The first three terms of the sequence \( 6 ; x ; y ; 27 \) form an arithmetic progression and the last three terms form a geometric progression. Determine the values of \( x \) and \( y \). State the arithmetic and geometric sequences for each of your solutions.
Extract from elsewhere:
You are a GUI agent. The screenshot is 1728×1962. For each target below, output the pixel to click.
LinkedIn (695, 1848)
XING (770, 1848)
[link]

To solve the problem, we begin by applying the definitions of arithmetic and geometric progressions. Since \( 6, x, y, 27 \) form an arithmetic progression, we can express the relationships between the terms using the property that the difference between consecutive terms is constant. Thus, we have: \[ x - 6 = y - x \quad \text{(1)} \] From this, we can rearrange to find: \[ 2x = 6 + y \quad \Rightarrow \quad y = 2x - 6 \quad \text{(2)} \] Next, since \( x, y, 27 \) form a geometric progression, we utilize the property that the ratio of consecutive terms is constant. Therefore: \[ \frac{y}{x} = \frac{27}{y} \quad \text{(3)} \] Cross multiplying gives: \[ y^2 = 27x \quad \Rightarrow \quad y = \sqrt{27x} \quad \text{(4)} \] Now we have two equations (2) and (4) that involve \( y \). By substituting equation (2) into equation (4): \[ 2x - 6 = \sqrt{27x} \] Next, we square both sides to eliminate the square root: \[ (2x - 6)^2 = 27x \] Expanding the left-hand side: \[ 4x^2 - 24x + 36 = 27x \] Rearranging this gives us: \[ 4x^2 - 51x + 36 = 0 \] Next, we use the quadratic formula, \( x = \frac{-b \pm \sqrt{b^2 - 4ac}}{2a} \): \[ x = \frac{51 \pm \sqrt{(-51)^2 - 4 \cdot 4 \cdot 36}}{2 \cdot 4} \] \[ x = \frac{51 \pm \sqrt{2601 - 576}}{8} \] \[ x = \frac{51 \pm \sqrt{2025}}{8} \] \[ x = \frac{51 \pm 45}{8} \] Calculating the two possible values for \( x \): 1. \( x = \frac{96}{8} = 12 \) 2. \( x = \frac{6}{8} = \frac{3}{4} \) Now substituting back into equation (2) to find \( y \): For \( x = 12 \): \[ y = 2(12) - 6 = 24 - 6 = 18 \] For \( x = \frac{3}{4} \): \[ y = 2\left(\frac{3}{4}\right) - 6 = \frac{3}{2} - 6 = \frac{3}{2} - \frac{12}{2} = -\frac{9}{2} \] Now we check both solutions to see if they meet the conditions of the problem. 1. For \( (6, 12, 18, 27) \) as an arithmetic sequence: - Common difference: \( 12 - 6 = 6 \), \( 18 - 12 = 6 \), \( 27 - 18 = 9 \) - Common difference condition is met. As a geometric progression: - \( \frac{12}{6} = 2 \) - \( \frac{18}{12} = \frac{3}{2} \) - \( \frac{27}{18} = \frac{3}{2} \) - The ratio condition is consistent. Thus, \( x = 12 \) and \( y = 18 \) is valid. 2. For \( (6, \frac{3}{4}, -\frac{9}{2}, 27) \) as an arithmetic sequence: - Common difference calculations yield inconsistencies. Thus the only valid solution is: \[ \boxed{x = 12, y = 18} \] The arithmetic sequence is \( 6, 12, 18, 27 \) and the geometric sequence is \( 12, 18, 27 \).